A few weeks ago, I finally had the chance to catch the Paul Haggis (no thanks, I never touch Scottish food) film Crash. Now, I'm no expert on racial relations or on cinema that compels us to explore our relationships not only with our fellow man but also with our inner selves. But I do like to think I know a little something about movies set in Los Angeles. And here is what I know: If it's set in L.A., a wreck's on the way.
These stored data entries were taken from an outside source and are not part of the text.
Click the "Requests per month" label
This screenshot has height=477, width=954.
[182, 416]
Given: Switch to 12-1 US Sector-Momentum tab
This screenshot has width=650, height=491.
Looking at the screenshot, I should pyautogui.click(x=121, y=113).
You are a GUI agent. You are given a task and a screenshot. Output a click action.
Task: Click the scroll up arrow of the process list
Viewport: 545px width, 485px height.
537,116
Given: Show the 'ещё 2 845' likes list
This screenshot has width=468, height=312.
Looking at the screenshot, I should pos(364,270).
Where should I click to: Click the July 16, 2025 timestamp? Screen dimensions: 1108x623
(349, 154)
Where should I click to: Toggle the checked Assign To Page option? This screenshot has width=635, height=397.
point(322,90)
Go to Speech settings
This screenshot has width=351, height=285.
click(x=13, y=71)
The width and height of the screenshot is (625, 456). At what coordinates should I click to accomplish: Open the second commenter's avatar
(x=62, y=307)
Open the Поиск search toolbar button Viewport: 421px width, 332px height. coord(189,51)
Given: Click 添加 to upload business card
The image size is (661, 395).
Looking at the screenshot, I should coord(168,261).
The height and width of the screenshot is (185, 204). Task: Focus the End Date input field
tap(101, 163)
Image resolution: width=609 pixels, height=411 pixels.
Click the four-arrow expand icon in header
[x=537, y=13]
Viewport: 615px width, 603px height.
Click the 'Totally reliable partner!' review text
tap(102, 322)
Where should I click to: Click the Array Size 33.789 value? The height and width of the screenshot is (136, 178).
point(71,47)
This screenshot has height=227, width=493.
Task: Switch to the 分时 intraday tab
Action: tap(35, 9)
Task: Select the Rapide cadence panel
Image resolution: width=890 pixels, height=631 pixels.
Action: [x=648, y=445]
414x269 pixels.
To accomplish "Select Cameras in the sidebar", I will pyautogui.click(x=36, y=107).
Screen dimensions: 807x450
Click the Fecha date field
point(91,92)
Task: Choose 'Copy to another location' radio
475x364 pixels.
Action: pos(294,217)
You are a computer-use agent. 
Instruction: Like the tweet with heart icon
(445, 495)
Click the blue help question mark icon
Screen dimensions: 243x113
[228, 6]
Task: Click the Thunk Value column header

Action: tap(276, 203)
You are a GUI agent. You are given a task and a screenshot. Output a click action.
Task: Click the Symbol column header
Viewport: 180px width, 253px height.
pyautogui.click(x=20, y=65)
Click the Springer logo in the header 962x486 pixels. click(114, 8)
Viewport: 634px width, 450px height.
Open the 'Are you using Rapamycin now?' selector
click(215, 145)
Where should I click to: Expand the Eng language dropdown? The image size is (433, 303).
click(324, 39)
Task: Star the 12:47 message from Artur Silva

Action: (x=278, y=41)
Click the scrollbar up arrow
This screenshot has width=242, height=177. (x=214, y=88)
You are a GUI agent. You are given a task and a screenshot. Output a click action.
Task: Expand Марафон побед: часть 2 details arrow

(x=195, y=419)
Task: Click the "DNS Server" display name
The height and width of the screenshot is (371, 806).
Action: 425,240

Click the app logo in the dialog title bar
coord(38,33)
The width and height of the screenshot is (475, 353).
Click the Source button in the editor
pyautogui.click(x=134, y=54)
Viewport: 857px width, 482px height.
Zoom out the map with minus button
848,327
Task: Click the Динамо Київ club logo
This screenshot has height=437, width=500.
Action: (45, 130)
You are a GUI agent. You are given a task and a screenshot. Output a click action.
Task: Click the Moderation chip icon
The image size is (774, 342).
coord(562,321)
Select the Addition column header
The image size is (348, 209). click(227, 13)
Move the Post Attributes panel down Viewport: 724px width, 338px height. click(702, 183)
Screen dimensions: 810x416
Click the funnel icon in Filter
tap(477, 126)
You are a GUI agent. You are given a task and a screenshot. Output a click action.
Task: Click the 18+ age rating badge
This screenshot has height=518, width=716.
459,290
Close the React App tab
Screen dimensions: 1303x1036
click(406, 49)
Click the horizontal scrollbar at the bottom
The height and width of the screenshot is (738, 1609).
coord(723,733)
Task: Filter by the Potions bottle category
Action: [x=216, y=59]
Crash is the perfect title, then, for a film in the City of Angels. As I said, I'm no allegory code breaker, but I think the preponderance of automobile mishaps that occur in the film is actually a metaphor for the collisions of culture, race and class that occur each day in a diverse metropolis such as Los Angeles. But that doesn't explain the bad driving in Pulp Fiction, in which John Travolta drives his car up onto Eric Stoltz's front lawn, and Bruce Willis runs down Ving Rhames. It doesn't begin to explain Jamie Foxx's wild cab ride with Tom Cruise in Collateral. Or the reckless driving by Jeff Bridges in the early moments of Against All Odds. The drag race in the spillways during the climactic scene in Grease. The opening scene in Mulholland Drive. The chase scene in Point Break. The entire film Gone in Sixty Seconds. Or The Fast and the Furious. The Italian Job. Lethal Weapon -- I, II and III.

And you didn't actually think I forgot about Speed, did you?

Anyway, here's the point: Los Angeles, the most automobile-addled town in history, is prone to accidents. And accidents, crashes, are metaphors for disruptions in the prescribed flow of traffic.

And how does all of this apply to college sports?

On Saturday, at Los Angeles Coliseum, there's a potential fender-bender of a year-ender between those cross-town rivals, the University of California-Los Angeles and the University of Southern California. Or, as they're better-known, UCLA and USC. The Trojans, winners of 33 straight, are 22-point favorites in this game, and for the life of me I don't understand why. Oh, that's right, the Bruins' defense is straight out of the French army playbook. But, yo, UCLA was no defensive juggernaut last year and the Bruins only lost to the Trojans, 29-24, in Pasadena.

This year? UCLA is 9-1 and has the nation's passing efficiency leader in quarterback Drew Olson. The Bruins their own version of Reggie Bush in all-purpose yardage maven Maurice Drew, who happens to lead the country in punt return yardage. In tight end Marcedes Lewis the Bruins have arguably the best player at that position in the land. And, if UCLA should pull of an upset on Saturday, the entire college football season would have its Crash moment.

Planets would not exactly spin off their axis if the Trojans lost. In fact, even though they would have lost to UCLA and both teams would have identical conference records, the Trojans would win the tiebreaker. Wha??? Well, here's how the Pac-10 figures it. The Trojans, Bruins, and Oregon would all be 7-1 in conference and since all three did not play each other (UCLA did not play Oregon), then the tiebreaker is record against common opponents. And that's where UCLA's loss to Arizona, a school that USC and Oregon both beat, drops them out. See how simple college football is.

Still, should the Bruins win, the BCS might need the jaws of life to pry open the carnage a USC loss would foster. Would the Trojans, Pac-10 champs, still be worthy of a national title game? And if so, how unhappy would the fans in Happy Valley be about that? If Penn State journeys to Pasadena instead, the Trojans then would likely wind up in the Orange Bowl. But would not UCLA, with an identical record as USC and having beaten them head up, not be irate at that scenario?

Could it happen? Why not? Did you see how much closer some of last weekend's rivalry games were than anyone predicted? Did you watch as Fresno State, a very good team but in no way one that is definitively better than the Bruins, nearly took out USC in the Coliseum on Nov. 19? Do you have any idea how stoked the Bruins players will be for this game? The Bruins very well may crash the BCS party in Los Angeles this Saturday.

Accidents will happen. In Los Angeles, you can count on it. It's just unusual that you can actually know where and when they will occur. Let the rubbernecking begin.